Par cynisme ou par calcul pour éviter toute fuite d'information et d'ingérence dans le travail judiciaire et policier, on l'ignore, mais l'arrestation de Chafik Jarraya a coïncidé par le 1er jour du déplacement en Chine de Hafedh Caïd Essebsi et Sofiène Toubel, chef du bloc parlementaire de Nidaa.
Cette arrestation est considérée par Hafedh Caïd Essebsi comme un double coup bas impardonnable. Non seulement, Youssef Chahed lui a mis son ami en prison, mais en plus il prive Nidaa de son principal financeur. Nous sommes en mai 2017 et, depuis, la guerre fratricide est étalée publiquement.

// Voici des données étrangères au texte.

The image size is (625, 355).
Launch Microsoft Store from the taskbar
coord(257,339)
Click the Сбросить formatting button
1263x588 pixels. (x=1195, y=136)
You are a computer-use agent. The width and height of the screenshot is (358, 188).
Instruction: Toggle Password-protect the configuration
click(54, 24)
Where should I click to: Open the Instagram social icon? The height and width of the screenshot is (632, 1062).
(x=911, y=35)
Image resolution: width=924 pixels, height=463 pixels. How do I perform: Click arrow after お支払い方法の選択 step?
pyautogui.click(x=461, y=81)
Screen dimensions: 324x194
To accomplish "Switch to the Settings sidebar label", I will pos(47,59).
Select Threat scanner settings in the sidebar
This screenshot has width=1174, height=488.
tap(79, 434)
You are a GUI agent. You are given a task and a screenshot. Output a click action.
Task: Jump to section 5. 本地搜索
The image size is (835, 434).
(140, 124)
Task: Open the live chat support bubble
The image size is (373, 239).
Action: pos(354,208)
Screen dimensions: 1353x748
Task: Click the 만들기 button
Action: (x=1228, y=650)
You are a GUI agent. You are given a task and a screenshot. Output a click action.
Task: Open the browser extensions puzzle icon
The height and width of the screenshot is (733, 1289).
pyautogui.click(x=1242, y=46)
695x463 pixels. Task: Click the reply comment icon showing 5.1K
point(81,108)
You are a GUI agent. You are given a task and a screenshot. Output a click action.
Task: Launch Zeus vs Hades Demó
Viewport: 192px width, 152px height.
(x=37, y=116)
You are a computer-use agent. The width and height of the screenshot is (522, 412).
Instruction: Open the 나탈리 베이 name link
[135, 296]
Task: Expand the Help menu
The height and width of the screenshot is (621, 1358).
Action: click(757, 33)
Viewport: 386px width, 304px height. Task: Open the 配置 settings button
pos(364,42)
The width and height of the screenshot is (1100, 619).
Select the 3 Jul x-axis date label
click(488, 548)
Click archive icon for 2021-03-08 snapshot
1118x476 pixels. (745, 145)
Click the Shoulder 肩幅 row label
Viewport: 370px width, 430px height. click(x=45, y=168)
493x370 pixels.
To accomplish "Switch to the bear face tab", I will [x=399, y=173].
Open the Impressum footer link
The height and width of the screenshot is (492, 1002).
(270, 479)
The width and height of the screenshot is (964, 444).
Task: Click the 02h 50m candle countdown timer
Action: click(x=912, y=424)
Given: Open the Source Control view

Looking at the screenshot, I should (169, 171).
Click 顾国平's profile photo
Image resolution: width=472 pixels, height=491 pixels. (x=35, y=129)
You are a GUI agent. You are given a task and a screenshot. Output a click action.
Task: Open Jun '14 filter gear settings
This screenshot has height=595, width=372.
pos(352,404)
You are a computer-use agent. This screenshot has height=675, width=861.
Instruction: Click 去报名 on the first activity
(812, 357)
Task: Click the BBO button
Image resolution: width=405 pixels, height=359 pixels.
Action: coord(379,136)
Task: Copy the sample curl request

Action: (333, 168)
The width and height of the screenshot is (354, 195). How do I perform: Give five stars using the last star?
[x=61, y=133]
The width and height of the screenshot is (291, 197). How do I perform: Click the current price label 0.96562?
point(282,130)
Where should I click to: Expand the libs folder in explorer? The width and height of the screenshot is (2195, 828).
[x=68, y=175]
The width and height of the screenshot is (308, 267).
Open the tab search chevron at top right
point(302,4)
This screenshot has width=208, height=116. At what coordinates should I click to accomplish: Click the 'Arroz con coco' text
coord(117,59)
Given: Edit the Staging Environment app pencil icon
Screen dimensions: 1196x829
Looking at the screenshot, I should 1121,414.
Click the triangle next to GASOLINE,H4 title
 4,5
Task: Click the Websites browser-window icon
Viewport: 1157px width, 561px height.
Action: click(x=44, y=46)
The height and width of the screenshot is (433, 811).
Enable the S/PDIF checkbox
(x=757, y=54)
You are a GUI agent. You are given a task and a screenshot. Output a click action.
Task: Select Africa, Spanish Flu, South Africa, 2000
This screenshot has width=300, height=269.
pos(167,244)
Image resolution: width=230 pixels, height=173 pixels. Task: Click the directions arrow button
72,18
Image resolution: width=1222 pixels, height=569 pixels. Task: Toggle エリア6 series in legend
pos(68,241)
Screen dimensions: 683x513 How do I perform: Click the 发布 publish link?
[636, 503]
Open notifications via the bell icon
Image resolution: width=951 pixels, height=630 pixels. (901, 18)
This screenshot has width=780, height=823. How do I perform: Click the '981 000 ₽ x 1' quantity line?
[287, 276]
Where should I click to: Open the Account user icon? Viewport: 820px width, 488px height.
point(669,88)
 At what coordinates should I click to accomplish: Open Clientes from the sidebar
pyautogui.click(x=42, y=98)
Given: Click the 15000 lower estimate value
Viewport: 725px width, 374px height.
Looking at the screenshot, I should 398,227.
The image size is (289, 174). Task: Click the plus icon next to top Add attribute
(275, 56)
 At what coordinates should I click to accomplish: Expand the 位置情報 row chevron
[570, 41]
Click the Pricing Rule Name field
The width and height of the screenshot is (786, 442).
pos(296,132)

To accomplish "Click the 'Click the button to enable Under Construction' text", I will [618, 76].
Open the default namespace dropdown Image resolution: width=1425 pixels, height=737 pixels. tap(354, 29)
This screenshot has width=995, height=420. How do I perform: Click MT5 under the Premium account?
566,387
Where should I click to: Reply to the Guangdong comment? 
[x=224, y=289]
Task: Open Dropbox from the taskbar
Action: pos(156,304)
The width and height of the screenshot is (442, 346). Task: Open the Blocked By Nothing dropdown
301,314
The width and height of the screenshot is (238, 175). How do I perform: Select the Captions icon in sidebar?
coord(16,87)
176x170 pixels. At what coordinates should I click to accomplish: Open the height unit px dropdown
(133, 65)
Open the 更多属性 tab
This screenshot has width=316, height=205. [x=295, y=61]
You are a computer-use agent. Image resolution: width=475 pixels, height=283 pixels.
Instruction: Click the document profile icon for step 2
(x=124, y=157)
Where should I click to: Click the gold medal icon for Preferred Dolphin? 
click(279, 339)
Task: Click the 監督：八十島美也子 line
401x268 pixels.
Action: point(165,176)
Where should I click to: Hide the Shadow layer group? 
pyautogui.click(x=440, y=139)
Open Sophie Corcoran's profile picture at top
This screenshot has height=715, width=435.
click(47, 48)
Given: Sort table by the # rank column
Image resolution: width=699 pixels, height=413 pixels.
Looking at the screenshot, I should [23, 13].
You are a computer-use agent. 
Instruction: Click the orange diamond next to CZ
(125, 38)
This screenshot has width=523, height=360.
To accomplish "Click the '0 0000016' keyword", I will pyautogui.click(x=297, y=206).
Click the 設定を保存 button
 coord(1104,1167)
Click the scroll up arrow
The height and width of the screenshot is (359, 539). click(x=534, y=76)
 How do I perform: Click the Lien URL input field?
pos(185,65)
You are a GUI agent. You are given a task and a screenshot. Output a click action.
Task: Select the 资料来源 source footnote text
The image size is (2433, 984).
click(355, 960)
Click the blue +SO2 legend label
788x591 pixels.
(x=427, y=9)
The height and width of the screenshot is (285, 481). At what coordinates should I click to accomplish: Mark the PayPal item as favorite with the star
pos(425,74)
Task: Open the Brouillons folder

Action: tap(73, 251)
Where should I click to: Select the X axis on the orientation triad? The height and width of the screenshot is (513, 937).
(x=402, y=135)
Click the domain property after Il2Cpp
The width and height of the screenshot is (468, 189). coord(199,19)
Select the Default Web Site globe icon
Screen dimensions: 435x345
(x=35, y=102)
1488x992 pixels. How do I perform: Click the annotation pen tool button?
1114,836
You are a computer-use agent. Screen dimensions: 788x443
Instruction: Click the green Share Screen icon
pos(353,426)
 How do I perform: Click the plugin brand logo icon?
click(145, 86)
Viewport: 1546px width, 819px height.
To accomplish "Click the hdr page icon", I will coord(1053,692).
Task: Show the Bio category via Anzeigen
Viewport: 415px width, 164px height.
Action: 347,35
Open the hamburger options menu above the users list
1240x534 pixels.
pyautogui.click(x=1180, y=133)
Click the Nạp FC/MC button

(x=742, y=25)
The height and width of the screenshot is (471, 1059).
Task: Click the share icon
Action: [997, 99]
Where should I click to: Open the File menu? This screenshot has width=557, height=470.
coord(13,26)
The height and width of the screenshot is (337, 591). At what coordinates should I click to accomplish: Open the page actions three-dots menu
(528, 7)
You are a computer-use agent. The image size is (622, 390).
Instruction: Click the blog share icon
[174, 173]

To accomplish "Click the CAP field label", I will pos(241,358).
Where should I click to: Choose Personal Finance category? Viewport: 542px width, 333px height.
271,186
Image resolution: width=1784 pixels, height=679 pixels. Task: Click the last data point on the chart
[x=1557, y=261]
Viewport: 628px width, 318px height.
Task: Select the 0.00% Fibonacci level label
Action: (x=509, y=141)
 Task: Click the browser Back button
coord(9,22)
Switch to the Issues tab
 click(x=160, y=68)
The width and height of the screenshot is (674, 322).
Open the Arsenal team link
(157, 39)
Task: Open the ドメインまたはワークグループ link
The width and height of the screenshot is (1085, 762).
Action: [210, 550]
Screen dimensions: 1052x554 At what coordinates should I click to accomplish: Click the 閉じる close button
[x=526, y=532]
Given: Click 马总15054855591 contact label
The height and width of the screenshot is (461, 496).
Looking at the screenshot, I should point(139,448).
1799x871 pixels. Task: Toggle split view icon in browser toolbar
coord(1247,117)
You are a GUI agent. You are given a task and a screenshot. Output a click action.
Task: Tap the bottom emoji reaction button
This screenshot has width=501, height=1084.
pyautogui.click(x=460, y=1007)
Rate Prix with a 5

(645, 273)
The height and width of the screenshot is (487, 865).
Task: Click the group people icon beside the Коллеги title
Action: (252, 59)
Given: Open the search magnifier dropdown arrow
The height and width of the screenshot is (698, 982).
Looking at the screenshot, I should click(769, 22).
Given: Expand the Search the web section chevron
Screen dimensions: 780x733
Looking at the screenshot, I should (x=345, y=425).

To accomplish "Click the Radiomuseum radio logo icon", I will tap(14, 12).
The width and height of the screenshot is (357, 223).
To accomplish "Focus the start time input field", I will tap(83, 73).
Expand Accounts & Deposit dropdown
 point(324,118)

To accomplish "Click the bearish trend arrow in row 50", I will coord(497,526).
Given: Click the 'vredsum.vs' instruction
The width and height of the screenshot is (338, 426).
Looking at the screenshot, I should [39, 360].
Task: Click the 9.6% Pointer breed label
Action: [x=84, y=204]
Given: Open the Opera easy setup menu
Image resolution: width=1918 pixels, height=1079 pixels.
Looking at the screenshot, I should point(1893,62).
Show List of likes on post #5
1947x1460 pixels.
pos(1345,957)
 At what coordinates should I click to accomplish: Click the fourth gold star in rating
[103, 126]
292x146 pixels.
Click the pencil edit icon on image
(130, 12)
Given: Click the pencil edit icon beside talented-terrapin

En septembre 2017, mais aussi à l'occasion des discussions sur la Loi de finances ou au lendemain de l'inscription de la Tunisie sur la liste noire de l'Ecofin, Hafedh Caïd Essebsi ne rate pas une occasion pour tenter de fragiliser Youssef Chahed et l'éjecter de la présidence du gouvernement. Les noms des candidats vont du plus clownesque au plus sérieux, tel celui de feu Slim Chaker.
Pour l'aider dans sa mission, qui exige un grand tact politique dont il est totalement dénué, Hafedh Caïd Essebsi a fait appel à plusieurs profils et on en trouve de toutes les couleurs. Des couleurs qui ne se marient pas forcément ensemble et qui ont donné pour résultat un patchwork kitch digne d'un Bollywood, à l'extrême opposé de ce qu'était Nidaa en 2014 quand il a brillamment remporté les législatives et la présidentielle. On trouve ainsi le machiavélique Borhen Bsaïes qui a échoué à redorer le blason de Zine El Abidine Ben Ali et de Slim Riahi, Iyadh Ouedherni, l'ancien chef de cabinet de Ben Ali, Samir Laâbidi qui a multiplié les échecs cuisants sous Ben Ali en tant que ministre de la communication et avec Mondher Zenaïdi quand il s'est présenté à la présidentielle de 2014, Mohsen Hassen, qui n'a pas brillé comme ministre du Commerce et qui a mené Slim Riahi aux abîmes, Khaled Chouket, ancien réfugié islamiste totalement déconnecté de la réalité politique tunisienne et qu'on soupçonne d'être le cheval de Troie des islamistes. La liste ne s'arrête pas là, mais le nouvel entourage de Hafedh Caïd Essebsi (dont il n'a fait vraiment la connaissance que depuis deux ans) l'a totalement isolé des vrais nidaistes, qui ont été des premiers combats, et de la vraie société tunisienne.
On lui donne tellement du « monsieur le président », on lui fait croire qu'il est aimé et qu'il est un fin tacticien politique, qu'il a été rapidement propulsé au sommet de la tour d'ivoire du Lac.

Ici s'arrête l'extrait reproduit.